In the midst of some of the seriousness here on this blog, I feel like taking a break and having a laugh. Here are some Christian Science jokes…
Q: How many Christian Scientists can you fit into a car?
A: An infinite number, as long as they’re all in one Accord.
Q: How many Christian Scientists does it take to screw in a light bulb?
A: None, but it takes at least one to pray for the old one to go back on.
The devil sent a demon down to earth to stir up trouble in the churches. The demon later returned to report back all the trouble he had started. But, he said that no matter how hard he tried, he could not stir up any trouble in the Christian Science church. “Oh. That’s easy”, the devil replied, “Just get them to try to decide what colour to paint the Sunday School.”
Two guys were hired to do some maintenance on the organ in a Christian Science church. One of them became ill, and his partner rushed to inform the church clerk that his friend needed help. “My friend is sick!” he told the woman.
The Christian Scientist woman confidently responded, “your friend is not sick, he only seems to be sick. Now go back to work.”
The man dutifully returned to his work, but was back with the clerk a few minutes later. He looked at her and said, “My friend seems to have just thrown up all over your floor!”
A mother snake was out teaching a baby snake how to bite people. They came upon a Catholic priest in his robes, praying the rosary. “Those ones are really easy–they’re so preoccupied with that rosary thing, and they’re wearing those robes, you can just sneak right up and bite ’em on the leg. They won’t even see you coming.”
A little while later, they encountered a Jewish rabbi. “They’re also pretty easy,” she said, “they’re so busy looking for the Messiah, they won’t even see you coming until it’s too late and you’ve already been there!”
Soon afterward, they saw a little old lady walking along the road. The mother snake shook and cowered in terror. “You MUST stay away from those people!” she stammered as forcefully as she could.
“Why? She looks harmless,” said the baby snake.
“No, she and others like her are the most dangerous people of all!” said the mother, “she’s a Christian Science practitioner, and if she sees you, she’ll deny that you exist, and *POOF*, you’re gone!”
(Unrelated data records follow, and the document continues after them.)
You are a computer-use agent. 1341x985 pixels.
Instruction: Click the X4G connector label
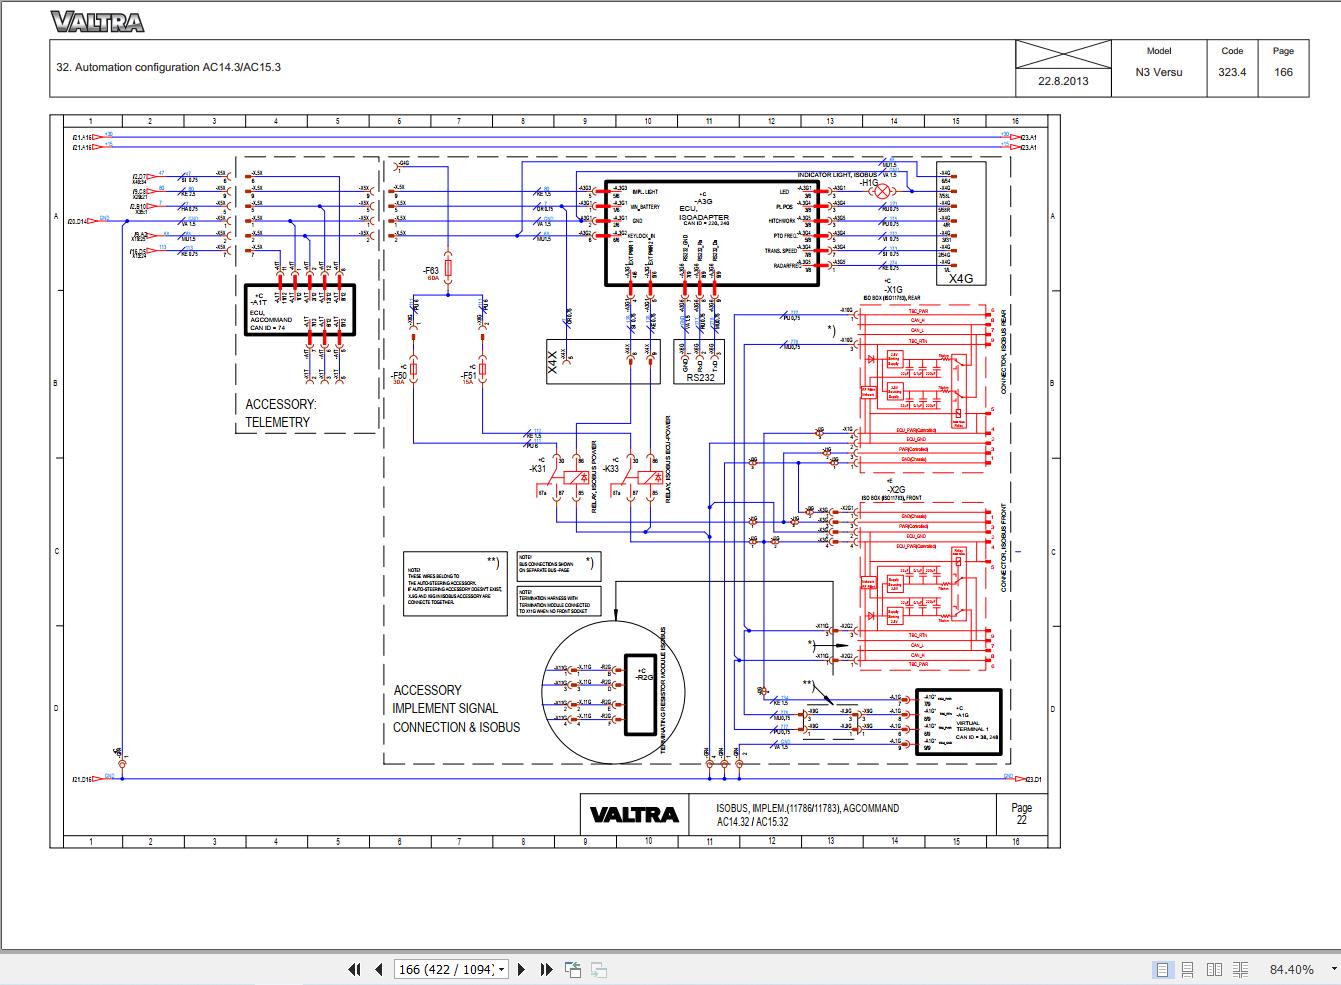[961, 280]
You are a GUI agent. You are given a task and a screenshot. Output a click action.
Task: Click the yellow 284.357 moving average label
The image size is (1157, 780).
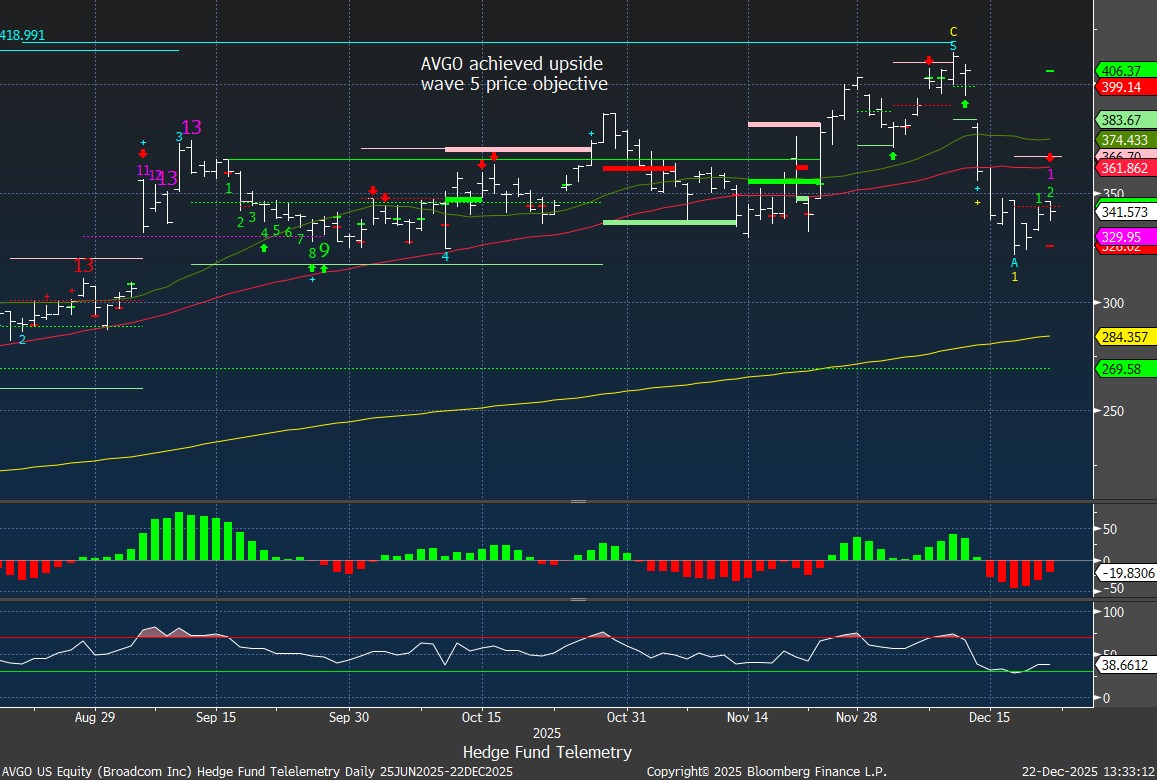pos(1123,336)

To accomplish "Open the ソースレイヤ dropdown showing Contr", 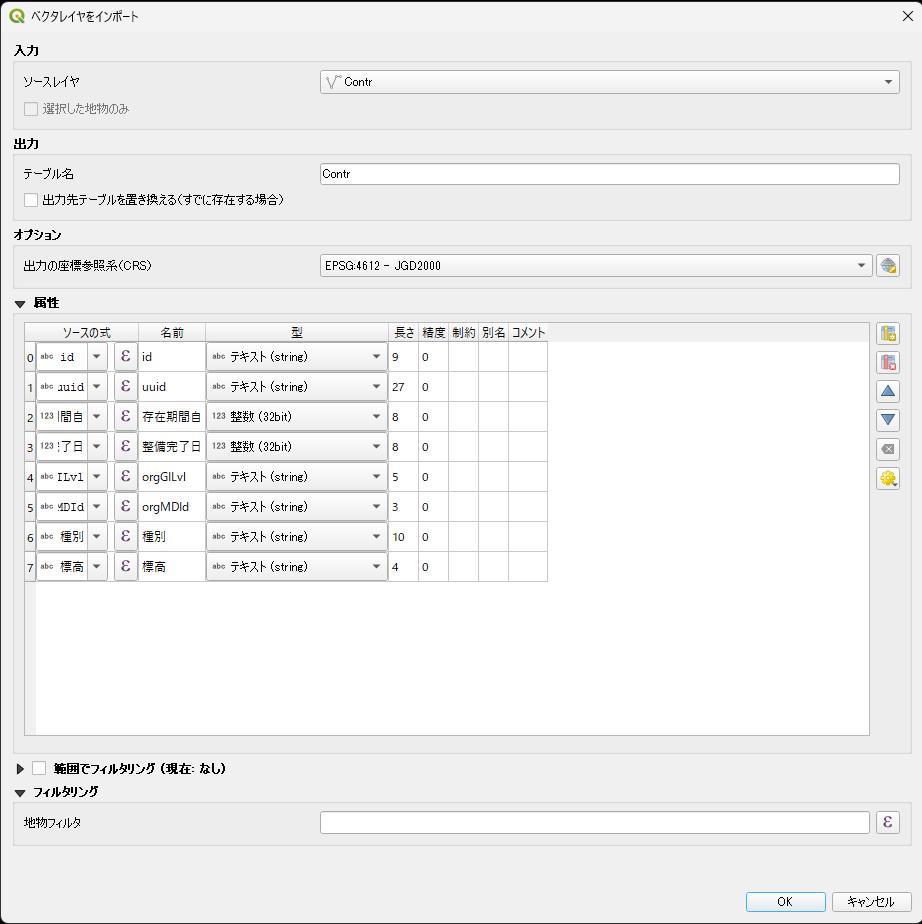I will [x=609, y=82].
I leave you with these. If you know others, I welcome them in the comments section. 🙂
I know a CS joke.
There was a Catholic, a Jew, and a Christian Scientist who all just arrived in Hell. The Catholic asked the Jew, “What did you do to get here?” – and the Jew said, “I was just a bit too fond of bacon. What about you? Why are you here?” And the Catholic answered, ” Well, I touched myself where I shouldn’t have too many times.” And then the Catholic asked the Christian Scientist ” And you – Why are you here?” And the Christian Scientist said, “I’m not”
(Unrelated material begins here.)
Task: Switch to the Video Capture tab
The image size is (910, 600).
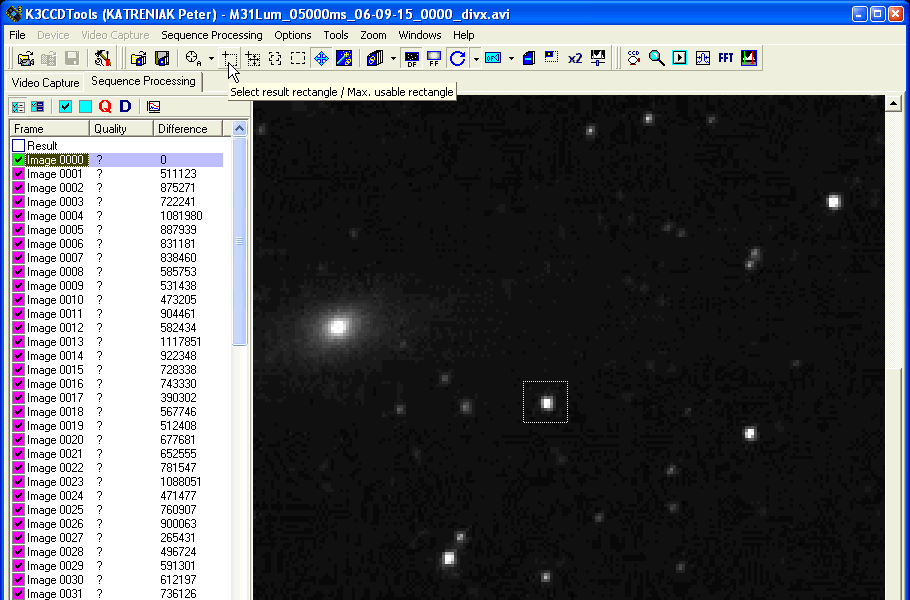Action: [45, 83]
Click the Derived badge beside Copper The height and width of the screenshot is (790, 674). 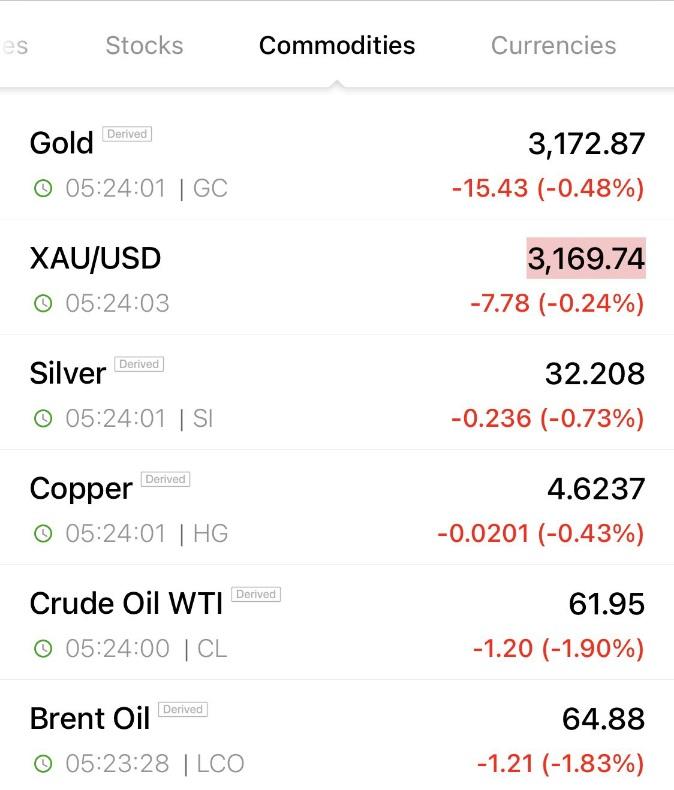165,479
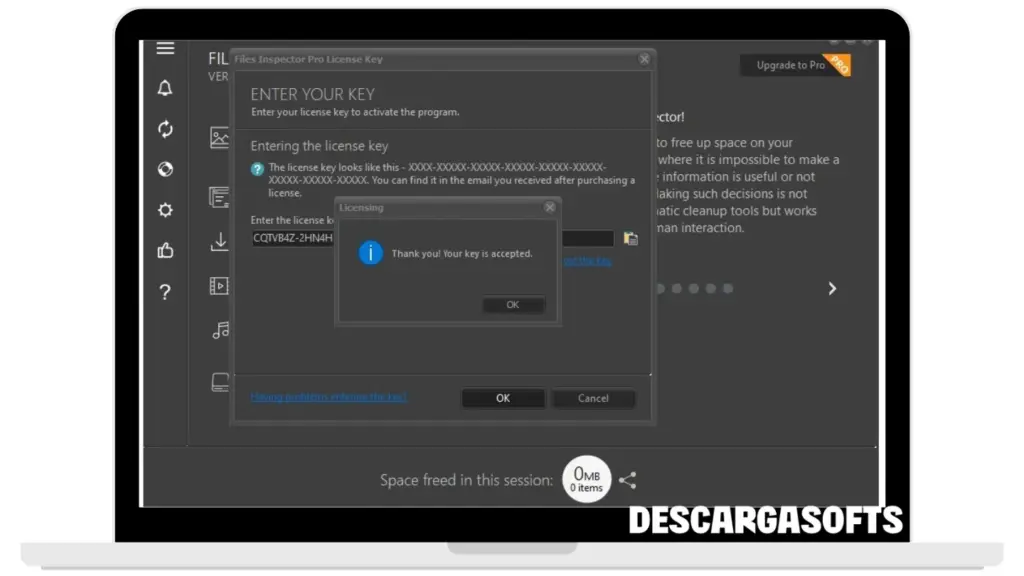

This joke was in a book my boss was reading (Don’t know the name or the author – sorry) He did not get it – so he told it to me, since he knew my religious history. He asked me if I understood it. I did! Not only that, I laughed! But even after explaining it to him, he still did not get it.
That kind of sums up trying to explain CS to someone who knows nothing about it…
I remember a few lines in Mark Twain’s book about Christian Science. He had a small injury, and a woman in his hiking group who was a Practitioner, offered to help. He accepted her help, but she apparently did nothing except lecture him about error…as the injury was slight, he was up and about very soon, and was surprised to receive a bill from her, for her services. As Twain put it, “So, for curing me of an imaginary ailment, I wrote her an imaginary check.”